*** Extrait de page
Le Canada a choisi de reporter l’administration de la deuxième dose du vaccin contre la COVID-19 pour pallier les difficultés d’approvisionnement et pour protéger rapidement le plus grand nombre de personnes.
«Nous sommes dans une situation où les vaccins sont disponibles en quantité limitée. Si nous avions dès maintenant accès à des milliards de vaccins, la question ne se poserait même pas, nous donnerions les deux doses nécessaires à tout le monde», souligne Caroline Wagner, professeure en bio-ingénierie à l’Université McGill.
Les études cliniques réalisées sur les vaccins ont cependant été effectuées avec l’administration de deux doses à un intervalle déterminé (21 jours pour le vaccin de Pfizer-BioNTech, 28 jours pour celui de Moderna, 28 jours pour celui d’AstraZeneca).
Voyant venir ce nouveau régime vaccinal, où l’on doit patienter plus longtemps que prévu entre les doses, les équipes multidisciplinaires de l’Université McGill et de l’Université Princeton, dont fait partie Caroline Wagner, ont voulu se projeter dans l’avenir en examinant différents scénarios et en évaluant les conséquences sur le degré d’immunité de la population, sachant que beaucoup d’incertitudes demeurent sur la persistance de la protection. L’étude est parue dans Science en mars dernier. La même équipe avait déjà proposé des modélisations de l’épidémie dans les cinq prochaines années.
«Nous avons modélisé l’administration d’une dose en considérant qu’elle entraîne une immunité moins robuste et durable que deux doses», indique Caroline Wagner, co-auteure de cette étude. Dans leur modèle épidémiologique, les chercheurs considèrent qu’à partir d’un certain temps après la première dose, l’immunité s’estompe et que la personne peut être de nouveau vulnérable, à un certain degré, à une infection.
«Notre modèle démontre qu’une seule dose est une bonne chose à court terme, car cela réduit le nombre de cas», souligne la chercheuse, qui suppose que le vaccin administré est bon et qu’il offre une protection pendant un certain temps en attendant la deuxième dose. Ce scénario semble optimal au point de vue épidémiologique.
Cependant, les chercheurs mentionnent que dans le cas où la réponse immunitaire fournie par la première dose serait faible, ils envisagent alors un plus grand nombre d’infections et une évolution virale à plus long terme. Ils ont mis en ligne leur modèle où l’on peut modifier les différents paramètres pour observer l’évolution de l’immunité.
Chose certaine, la chercheuse mentionne que nous sommes loin du pire scénario possible, dans un monde où il n’y aurait pas de bons vaccins. «Il y a des preuves de réinfection au virus, mais il y a aussi des preuves d’une protection immunitaire pendant une période de temps décente», souligne-t-elle.
******
*** Entrées extraites
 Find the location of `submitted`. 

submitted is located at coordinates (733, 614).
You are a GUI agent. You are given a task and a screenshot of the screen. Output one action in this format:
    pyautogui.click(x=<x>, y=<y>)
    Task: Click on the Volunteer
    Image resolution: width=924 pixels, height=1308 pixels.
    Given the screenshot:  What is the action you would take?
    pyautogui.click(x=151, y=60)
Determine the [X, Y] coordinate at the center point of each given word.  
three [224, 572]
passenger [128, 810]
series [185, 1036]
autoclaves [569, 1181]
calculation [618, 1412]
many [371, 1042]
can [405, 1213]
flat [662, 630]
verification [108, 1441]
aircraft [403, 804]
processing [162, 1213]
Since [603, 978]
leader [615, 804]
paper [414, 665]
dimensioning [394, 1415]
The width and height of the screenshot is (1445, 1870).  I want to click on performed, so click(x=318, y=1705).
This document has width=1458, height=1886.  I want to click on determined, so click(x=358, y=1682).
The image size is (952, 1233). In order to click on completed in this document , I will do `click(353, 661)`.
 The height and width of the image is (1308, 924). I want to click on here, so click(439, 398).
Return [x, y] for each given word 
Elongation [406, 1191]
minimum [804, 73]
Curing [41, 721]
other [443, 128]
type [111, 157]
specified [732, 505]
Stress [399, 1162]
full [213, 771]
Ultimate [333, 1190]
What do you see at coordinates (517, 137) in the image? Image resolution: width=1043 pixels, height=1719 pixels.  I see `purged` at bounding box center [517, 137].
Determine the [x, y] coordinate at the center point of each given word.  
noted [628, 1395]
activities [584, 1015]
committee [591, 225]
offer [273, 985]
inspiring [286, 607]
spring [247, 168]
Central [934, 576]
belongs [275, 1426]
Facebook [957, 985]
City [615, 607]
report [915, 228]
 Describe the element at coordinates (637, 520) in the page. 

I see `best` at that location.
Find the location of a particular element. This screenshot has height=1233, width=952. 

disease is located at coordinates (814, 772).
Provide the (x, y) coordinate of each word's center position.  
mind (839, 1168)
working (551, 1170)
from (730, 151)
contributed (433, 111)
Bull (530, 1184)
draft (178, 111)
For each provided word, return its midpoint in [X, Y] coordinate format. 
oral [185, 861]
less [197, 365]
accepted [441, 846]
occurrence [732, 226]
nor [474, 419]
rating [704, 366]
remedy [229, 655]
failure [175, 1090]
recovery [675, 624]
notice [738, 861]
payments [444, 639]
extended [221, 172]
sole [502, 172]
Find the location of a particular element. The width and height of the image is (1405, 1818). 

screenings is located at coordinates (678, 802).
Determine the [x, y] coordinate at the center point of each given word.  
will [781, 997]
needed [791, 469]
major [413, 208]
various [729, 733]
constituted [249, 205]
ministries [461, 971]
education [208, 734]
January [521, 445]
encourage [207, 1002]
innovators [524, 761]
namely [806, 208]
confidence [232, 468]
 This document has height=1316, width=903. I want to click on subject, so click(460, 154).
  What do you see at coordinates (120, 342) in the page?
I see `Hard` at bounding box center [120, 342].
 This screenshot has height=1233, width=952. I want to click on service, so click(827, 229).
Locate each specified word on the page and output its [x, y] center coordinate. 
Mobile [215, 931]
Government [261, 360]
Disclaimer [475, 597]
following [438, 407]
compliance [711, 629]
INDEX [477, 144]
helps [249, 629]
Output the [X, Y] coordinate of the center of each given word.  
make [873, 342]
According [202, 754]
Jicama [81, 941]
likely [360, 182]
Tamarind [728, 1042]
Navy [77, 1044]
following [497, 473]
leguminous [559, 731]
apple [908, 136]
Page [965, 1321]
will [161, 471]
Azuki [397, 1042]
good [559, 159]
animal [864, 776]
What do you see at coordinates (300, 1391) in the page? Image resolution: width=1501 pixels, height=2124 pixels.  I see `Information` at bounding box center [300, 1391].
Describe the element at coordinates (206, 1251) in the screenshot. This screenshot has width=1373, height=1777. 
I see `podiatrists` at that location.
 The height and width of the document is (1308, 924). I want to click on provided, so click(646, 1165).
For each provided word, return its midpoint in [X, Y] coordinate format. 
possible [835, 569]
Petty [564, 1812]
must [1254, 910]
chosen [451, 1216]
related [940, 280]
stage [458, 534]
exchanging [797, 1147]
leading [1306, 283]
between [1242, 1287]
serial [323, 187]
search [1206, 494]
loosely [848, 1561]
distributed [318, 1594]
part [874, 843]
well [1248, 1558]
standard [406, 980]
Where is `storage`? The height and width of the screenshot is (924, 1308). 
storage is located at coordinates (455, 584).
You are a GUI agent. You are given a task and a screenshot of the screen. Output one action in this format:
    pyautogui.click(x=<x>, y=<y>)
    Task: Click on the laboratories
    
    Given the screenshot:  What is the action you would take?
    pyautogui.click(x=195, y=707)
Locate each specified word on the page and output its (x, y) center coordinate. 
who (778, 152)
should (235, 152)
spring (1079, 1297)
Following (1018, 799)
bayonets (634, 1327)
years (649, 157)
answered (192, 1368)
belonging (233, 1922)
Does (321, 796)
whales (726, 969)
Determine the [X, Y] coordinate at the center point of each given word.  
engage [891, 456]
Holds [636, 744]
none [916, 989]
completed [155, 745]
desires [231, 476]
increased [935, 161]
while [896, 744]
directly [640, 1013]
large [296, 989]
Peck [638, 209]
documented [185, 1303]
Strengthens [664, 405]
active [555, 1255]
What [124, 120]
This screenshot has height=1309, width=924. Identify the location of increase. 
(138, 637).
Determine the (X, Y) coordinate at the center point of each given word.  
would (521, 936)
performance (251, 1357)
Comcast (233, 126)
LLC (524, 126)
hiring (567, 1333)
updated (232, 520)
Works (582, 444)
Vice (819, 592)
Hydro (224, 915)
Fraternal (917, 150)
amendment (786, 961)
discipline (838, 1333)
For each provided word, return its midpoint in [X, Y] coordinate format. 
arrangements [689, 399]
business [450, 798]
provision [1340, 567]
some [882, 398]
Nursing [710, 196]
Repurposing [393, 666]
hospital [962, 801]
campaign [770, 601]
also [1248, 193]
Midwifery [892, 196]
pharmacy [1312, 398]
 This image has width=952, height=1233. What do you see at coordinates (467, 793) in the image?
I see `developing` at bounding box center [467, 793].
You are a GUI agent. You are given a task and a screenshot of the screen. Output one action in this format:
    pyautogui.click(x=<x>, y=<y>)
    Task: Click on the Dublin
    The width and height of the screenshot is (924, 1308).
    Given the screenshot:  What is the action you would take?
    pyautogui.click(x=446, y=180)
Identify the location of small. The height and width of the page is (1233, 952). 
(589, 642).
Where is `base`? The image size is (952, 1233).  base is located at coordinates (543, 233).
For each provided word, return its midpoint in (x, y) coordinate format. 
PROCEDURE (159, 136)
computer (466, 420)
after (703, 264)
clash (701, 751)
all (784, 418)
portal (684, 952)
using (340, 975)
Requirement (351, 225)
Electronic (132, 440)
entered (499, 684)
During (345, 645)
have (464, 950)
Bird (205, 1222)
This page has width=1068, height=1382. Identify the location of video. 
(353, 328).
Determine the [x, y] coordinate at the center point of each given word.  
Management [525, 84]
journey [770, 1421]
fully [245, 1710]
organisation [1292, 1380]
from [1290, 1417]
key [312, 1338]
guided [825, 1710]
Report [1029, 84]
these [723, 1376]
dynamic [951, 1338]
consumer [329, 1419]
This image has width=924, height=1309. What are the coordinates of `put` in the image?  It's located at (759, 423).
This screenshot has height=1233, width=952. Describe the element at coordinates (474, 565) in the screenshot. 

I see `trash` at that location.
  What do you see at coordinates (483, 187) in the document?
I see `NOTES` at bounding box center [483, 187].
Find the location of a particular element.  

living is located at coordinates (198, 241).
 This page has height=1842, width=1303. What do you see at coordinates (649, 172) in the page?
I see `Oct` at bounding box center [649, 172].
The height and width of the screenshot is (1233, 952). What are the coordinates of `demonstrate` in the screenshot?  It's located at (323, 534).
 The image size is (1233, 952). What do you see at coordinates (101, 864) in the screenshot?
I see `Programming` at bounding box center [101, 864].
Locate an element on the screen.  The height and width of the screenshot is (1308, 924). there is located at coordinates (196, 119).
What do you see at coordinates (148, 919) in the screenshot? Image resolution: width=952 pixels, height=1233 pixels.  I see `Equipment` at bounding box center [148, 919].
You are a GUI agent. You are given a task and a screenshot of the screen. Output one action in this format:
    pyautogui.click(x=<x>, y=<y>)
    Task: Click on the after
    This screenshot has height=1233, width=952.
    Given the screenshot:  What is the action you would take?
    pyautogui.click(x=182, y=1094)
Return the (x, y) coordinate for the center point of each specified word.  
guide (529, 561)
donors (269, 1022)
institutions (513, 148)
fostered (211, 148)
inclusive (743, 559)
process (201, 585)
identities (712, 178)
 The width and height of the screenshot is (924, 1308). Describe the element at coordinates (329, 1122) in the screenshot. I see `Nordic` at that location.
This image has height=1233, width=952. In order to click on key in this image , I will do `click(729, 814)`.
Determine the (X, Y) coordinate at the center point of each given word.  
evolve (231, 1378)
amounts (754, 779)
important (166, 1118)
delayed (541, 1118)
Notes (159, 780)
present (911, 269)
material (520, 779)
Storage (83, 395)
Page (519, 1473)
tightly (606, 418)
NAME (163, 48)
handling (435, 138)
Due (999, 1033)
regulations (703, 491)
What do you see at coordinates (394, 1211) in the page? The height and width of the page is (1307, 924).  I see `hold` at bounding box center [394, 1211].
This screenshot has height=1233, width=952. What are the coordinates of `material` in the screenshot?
******
» À faire
• 1. Relevez tous les vaccins cités dans le texte sur la deuxième dose, chacun avec l'intervalle entre les doses indiqué pour les études cliniques.
• 2. Rédigez la suite du texte sur la deuxième dose, en partant de sa dernière phrase.
Les entrées ont été tirées d'une autre source que le texte.

» Résultats
• 1.
- Pfizer-BioNTech : 21 jours
- Moderna : 28 jours
- AstraZeneca : 28 jours

• 2.
Idéalement, il faudrait augmenter le nombre de vaccins et les distribuer de manière équitable à travers le monde. «Ce serait le meilleur scénario. Même si le Canada, les États-Unis et l’Europe vaccinent leur population, mais que les infections continuent à circuler dans d’autres parties du monde, l’évolution des variants deviendra problématique et cela réduira à néant nos efforts. C’est vraiment dans l’intérêt de tous d’agir rapidement», confirme Caroline Wagner.
D’après les nouvelles recommandations émises le 16 mars par le Comité consultatif national de l’immunisation, l’intervalle entre la première et la deuxième dose peut aller jusqu’à 16 semaines. Cependant, dans un éditorial publié dans le BMJ, certains experts britanniques s’inquiètent de ce report qui pourrait rendre les personnes âgées plus vulnérables avec la progression des variants.
Dans une étude en prépublication n’ayant pas encore été révisée par les pairs, on indique que ce retard pourrait également affecter les personnes atteintes de tumeurs, qui seraient moins protégées que le reste de la population. Les auteurs en sont venus à ce constat en comparant deux groupes de patients ayant un cancer (151 patients en tout). Ceux ayant reçu une dose affichaient une efficacité immunitaire faible de 40% – contre 90% chez les personnes en santé. Et c’est encore plus faible chez les patients atteints d’un cancer hématologique, avec 15%. Les chercheurs indiquent qu’en recevant le rappel après 21 jours, ce taux augmente à 95%.
De son côté, dans une déclaration publiée le 23 mars, le fabricant Pfizer rappelle «qu’aucune donnée ne permet de démontrer que la protection après la première dose est maintenue après 21 jours».